How to lose money. "My wife and I took the tour as we were looking to join a gym. We have a three-year-old, and the gym offered free childcare during our workout, which was the big selling point. Now, after nine months of free childcare, they want to charge an additional $10 per month for it. We signed a two-year contract thinking that it meant they had to stick to their end of the bargain. Not so. We complained and were told to call the corporate office. We called and had to leave a message. They returned the call after two weeks and stated that, in the contract, it says that they can change their policies. You don't have to look very long on the Internet to find a lot of complaints about ShockingGym. I plan on completing my end of the bargain, and then we're changing gyms, and sending a certified letter telling them so."
Hundreds of dollars has walked out of the door with this member in exchange for $10 per month in childcare revenue, and poor response to their concerns. This complaint also highlights that people do research clubs on the Internet.
Poor service. "I had to sign a contract of obligation for 12 months. The parking was poor, the gym was overcrowded and you had to wait for machines. When I asked about how to use the machines, I was told to get a personal trainer. After six months, I gave up and quit going."
An overcrowded facility at least indicates it's popular, but a club needs to monitor this or it will soon reach a tipping point and droves of members will leave. The fitness center could offer incentives to encourage members to use the club during off-peak times. As for personal training, any facility should be willing to at least provide advice on the basics of using a piece of equipment.
Cleanliness and attitude. "I have been a member for three years, and was fairly satisfied until recently. Over the past month, I have seen the level of service and cleanliness at this facility drop at an astounding rate. Wanting to give the staff a chance to make things right, I called the club two days in a row, and each time was met with a negative attitude. I personally know of three members who have decided to register a complaint with our local health department, as well as to no longer come to this center. Aside from the negative attitude of the staff, the locker rooms are dirty and unsafe. I am afraid to go barefoot in this area for fear that I might catch a fungus. I will not even shower or dress in this area since that would mean having to touch the faucets and feel the slime on the floors. I spoke with the manager in charge, who said the facility would be cleaned and the problem resolved by the time I came in the next day. To my dismay, the place was filthier than the day before."

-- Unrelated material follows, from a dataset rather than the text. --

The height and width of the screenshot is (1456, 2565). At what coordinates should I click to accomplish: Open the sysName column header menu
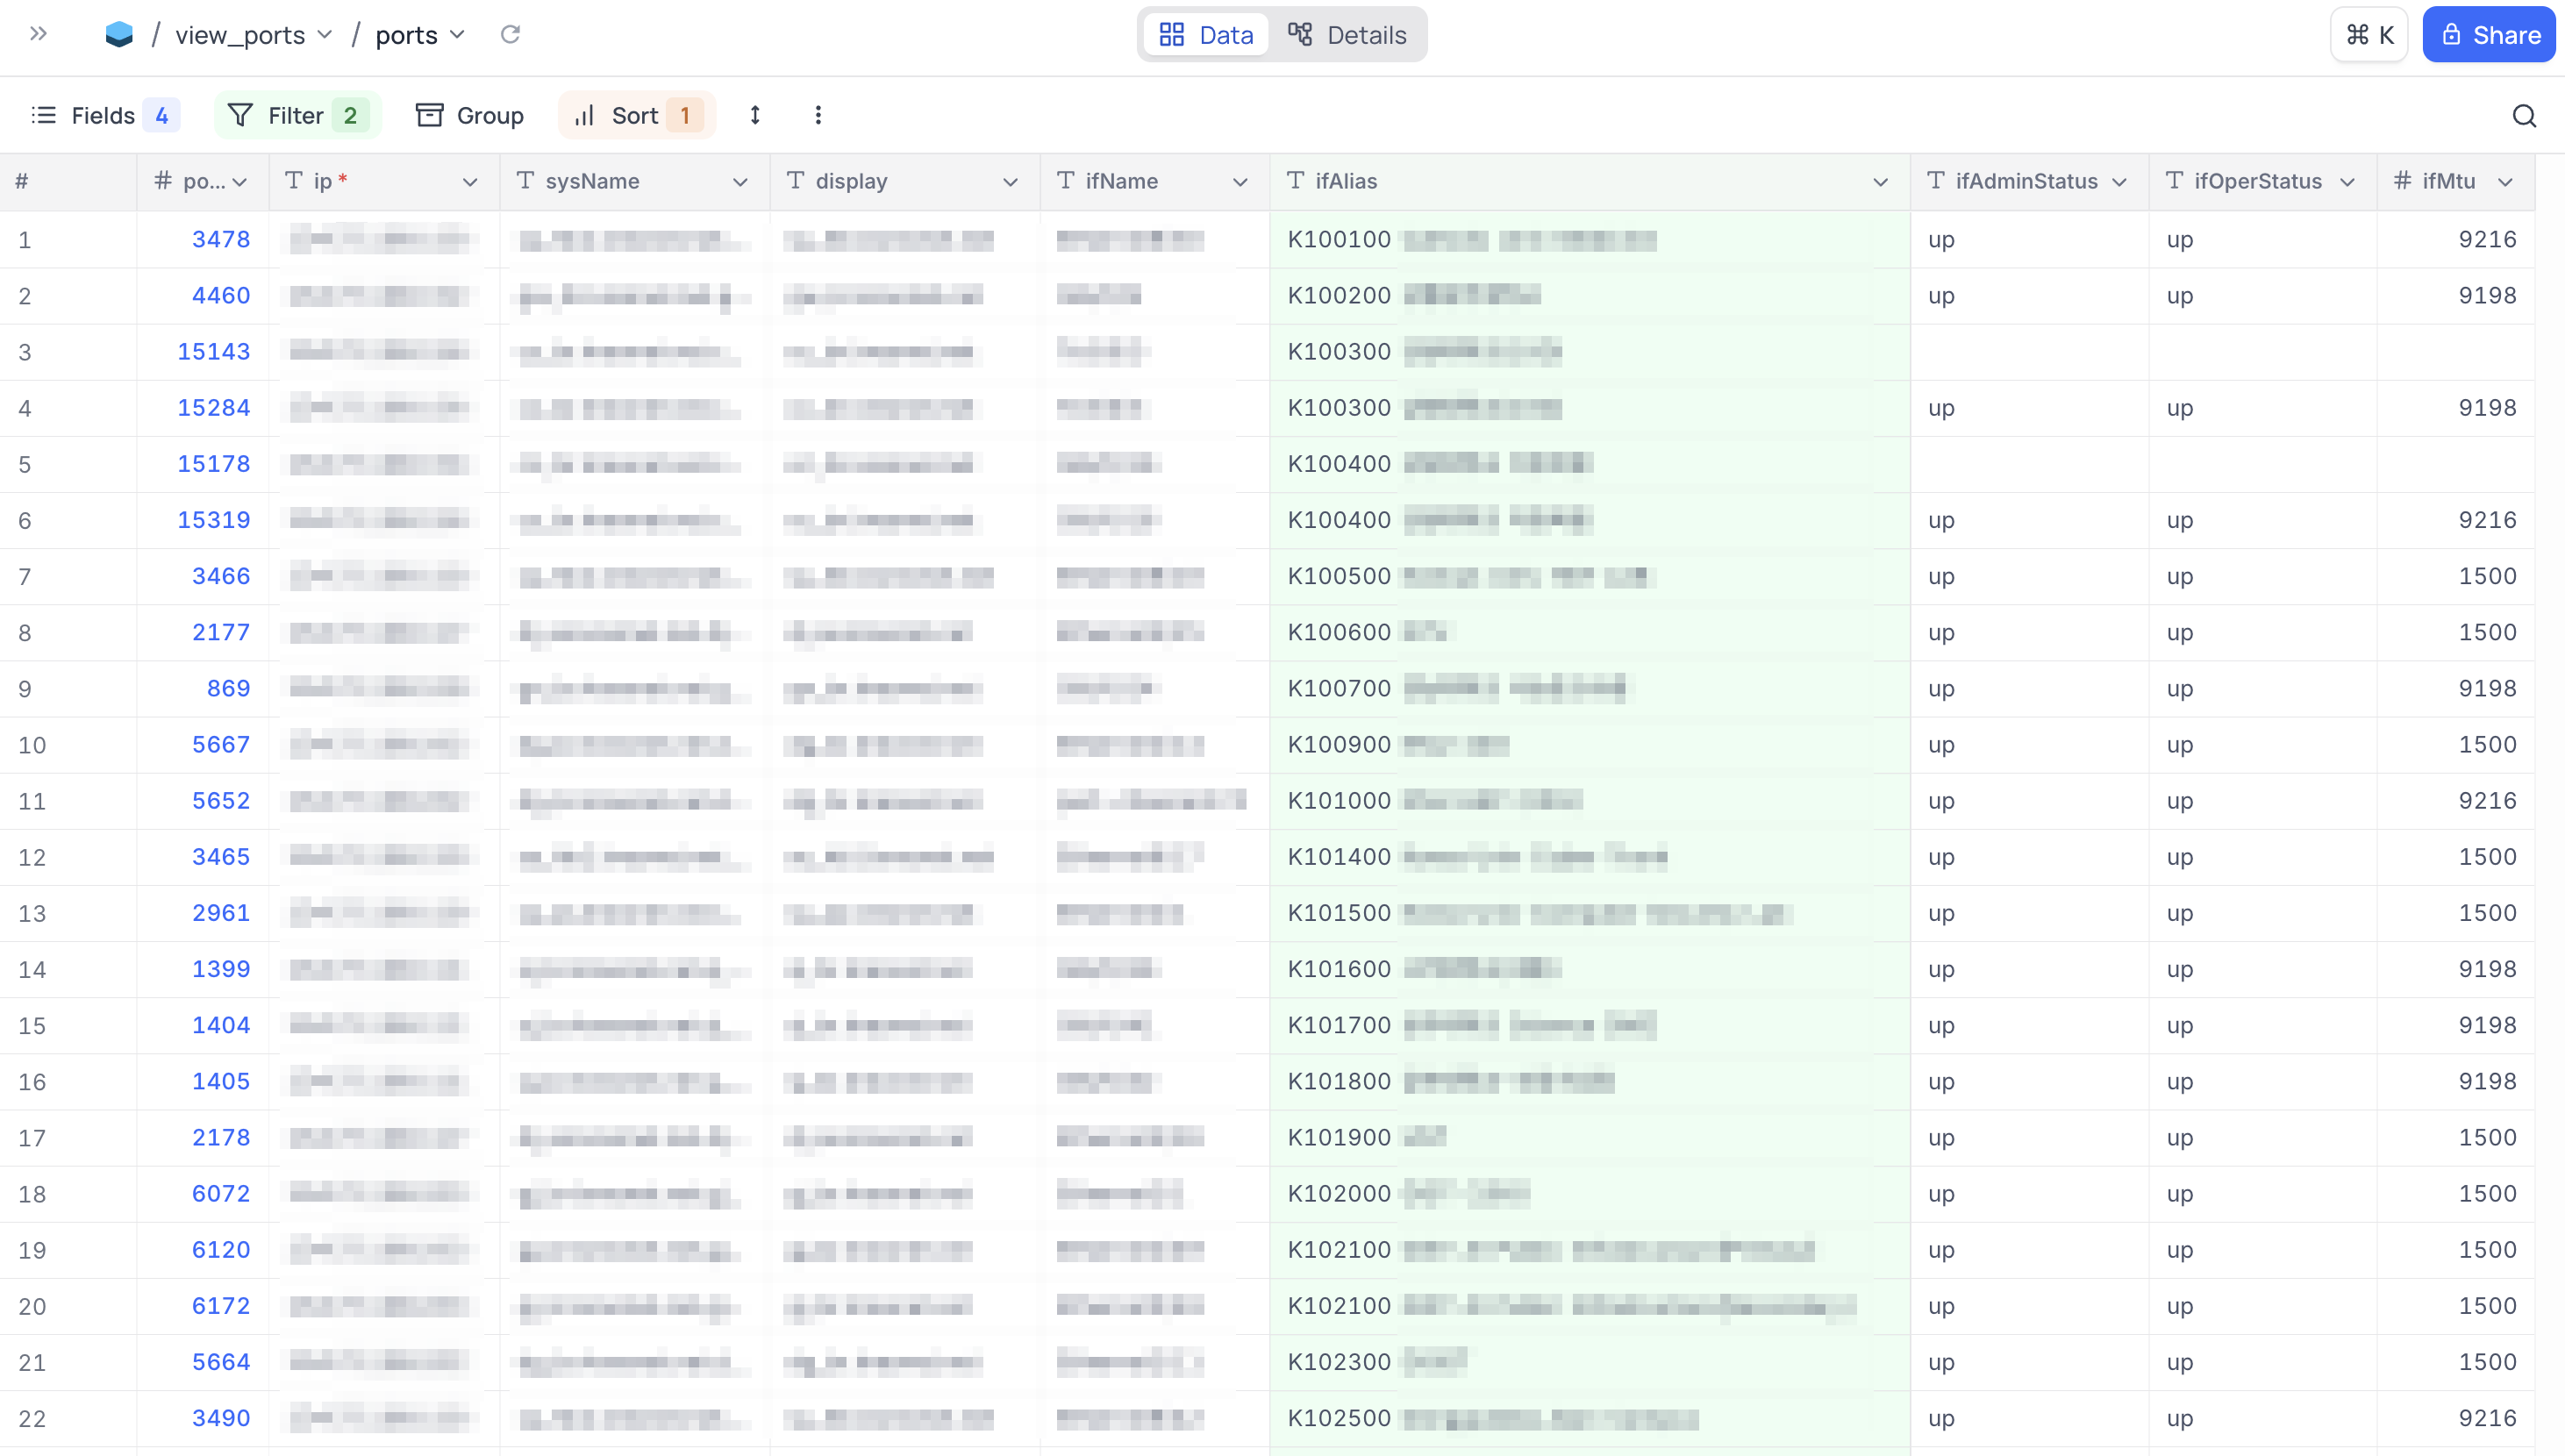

Aside from the seriousness of several people registering a complaint with the local health department, this complaint also points to how members can coalesce into complaint networks that can reinforce bolder action. This member noted a change in what was being delivered — an "astounding" drop in service and cleanliness. So, the facility had been doing okay until something in the operation changed. Cleanliness must be monitored by senior management. In this complaint, the manager apparently took ineffective action; but, if a manager or staff steps up to the plate and sorts a problem out effectively, he/she can regain the member's loyalty (and membership dues).
Get it right the first timeThese complaints tell stories about fitness centers that have failed at some level to meet customer expectations. With the eternal presence of content on the Internet, and little prospect of correcting these web entries, fitness facilities have even more incentive to make sure that they get service and product delivery right the first time. Excellent service recovery and multiple feedback channels for members to voice any grievances can further help to reinforce your good standing and to protect your future business.